» Work instruction: Leaving pictures aside, set down each line exactly, from the first line of the data to the line with "Screen dimensions: 598x432", both included.

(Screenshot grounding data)
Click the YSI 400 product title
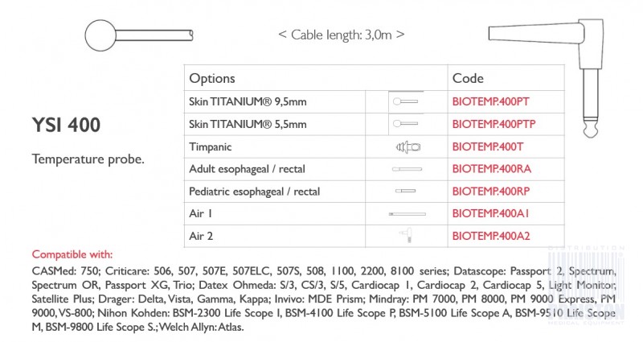This screenshot has width=643, height=342. click(66, 126)
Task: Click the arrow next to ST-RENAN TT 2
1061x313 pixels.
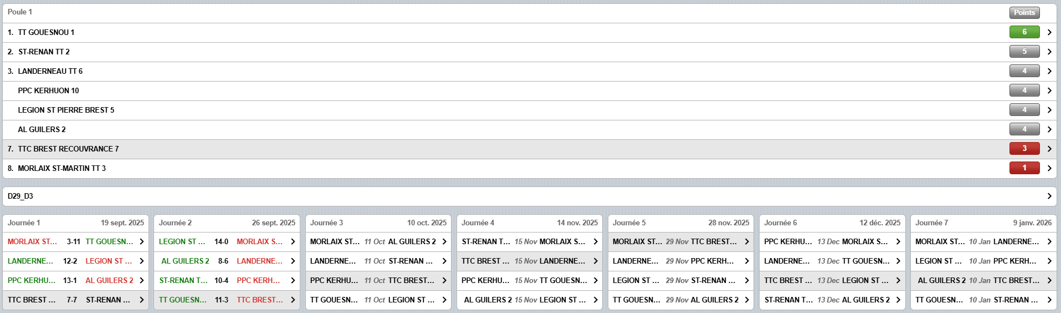Action: click(1049, 52)
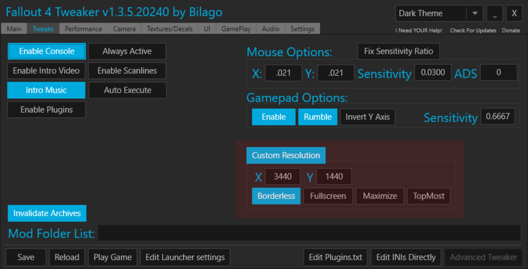Select the Mod Folder List text box
Screen dimensions: 528x269
pyautogui.click(x=309, y=233)
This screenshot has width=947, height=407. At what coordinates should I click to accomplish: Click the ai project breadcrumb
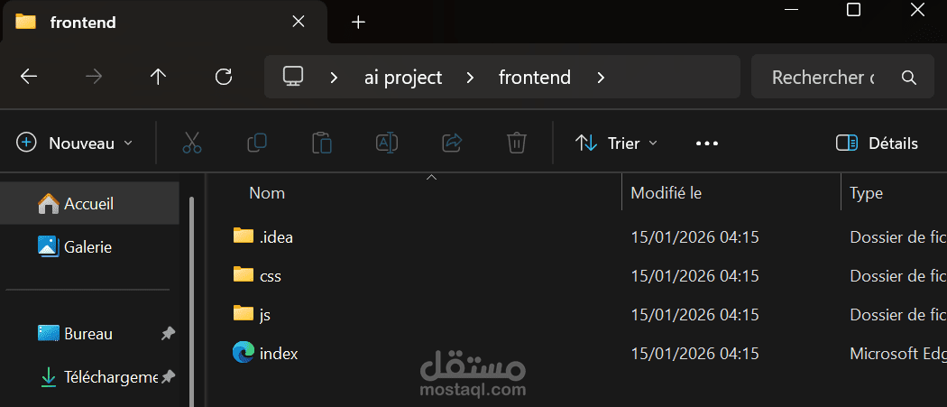tap(401, 78)
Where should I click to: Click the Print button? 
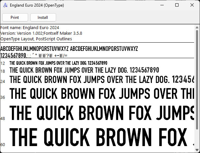coord(15,18)
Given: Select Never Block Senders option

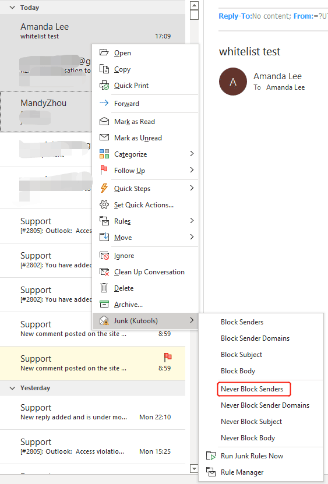Looking at the screenshot, I should (x=253, y=389).
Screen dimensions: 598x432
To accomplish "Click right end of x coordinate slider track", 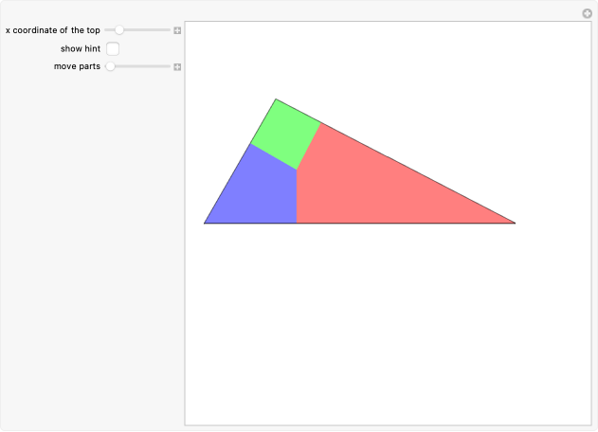I will click(168, 30).
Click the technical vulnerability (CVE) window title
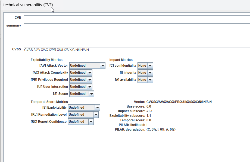 (x=28, y=5)
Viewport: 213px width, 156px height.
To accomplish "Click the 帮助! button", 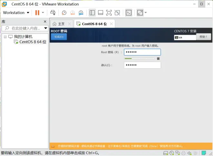I will tap(204, 37).
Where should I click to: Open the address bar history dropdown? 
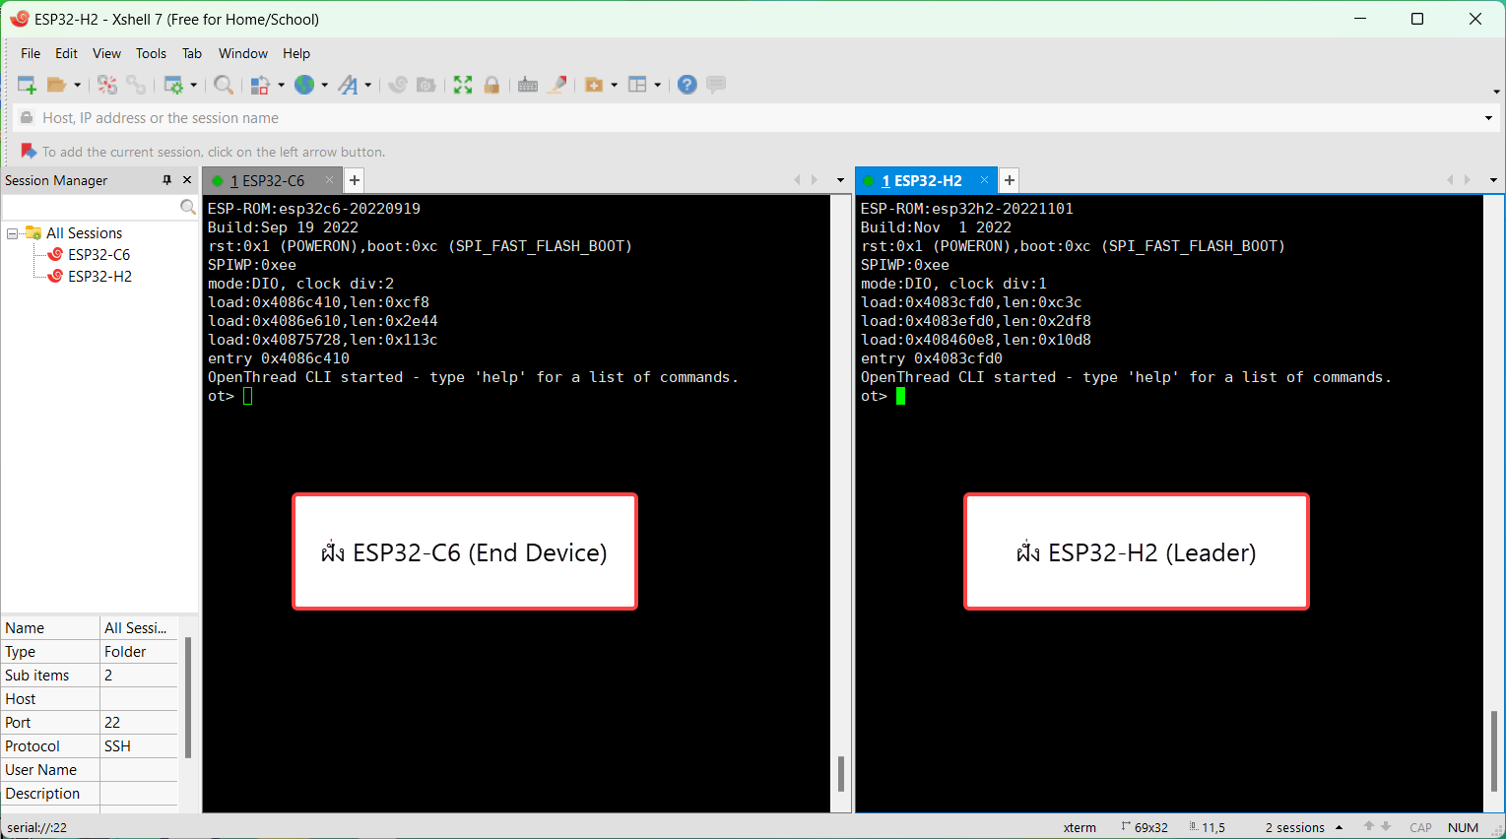1487,118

» Answer box:
Click the YSI 400 product title
This screenshot has width=643, height=342. click(66, 126)
Task: Click the arrow next to ST-RENAN TT 2
1061x313 pixels.
Action: click(1049, 52)
Select the Mod Folder List text box
Screen dimensions: 528x269
pyautogui.click(x=309, y=233)
This screenshot has width=947, height=407. At what coordinates should I click to accomplish: Click the ai project breadcrumb
tap(401, 78)
Where should I click to: Click the Print button? 
coord(15,18)
Given: Select Never Block Senders option

Looking at the screenshot, I should (x=253, y=389).
Screen dimensions: 598x432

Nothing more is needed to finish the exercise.